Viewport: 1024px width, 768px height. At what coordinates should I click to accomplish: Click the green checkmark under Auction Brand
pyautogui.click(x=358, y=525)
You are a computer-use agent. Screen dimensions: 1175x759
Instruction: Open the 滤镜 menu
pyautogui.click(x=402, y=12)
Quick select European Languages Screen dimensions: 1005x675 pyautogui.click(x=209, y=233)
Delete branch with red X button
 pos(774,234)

━━━━━━

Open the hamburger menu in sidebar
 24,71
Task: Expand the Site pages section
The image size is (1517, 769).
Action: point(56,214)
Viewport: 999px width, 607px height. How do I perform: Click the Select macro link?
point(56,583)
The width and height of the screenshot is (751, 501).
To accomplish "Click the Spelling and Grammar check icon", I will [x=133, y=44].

━━━━━━

### Work to complete
Copy out each line of the listing that contains the word "dimensions".

### Exercise result
You are a computer-use agent. Screen dimensions: 1175x759
Quick select European Languages Screen dimensions: 1005x675 pyautogui.click(x=209, y=233)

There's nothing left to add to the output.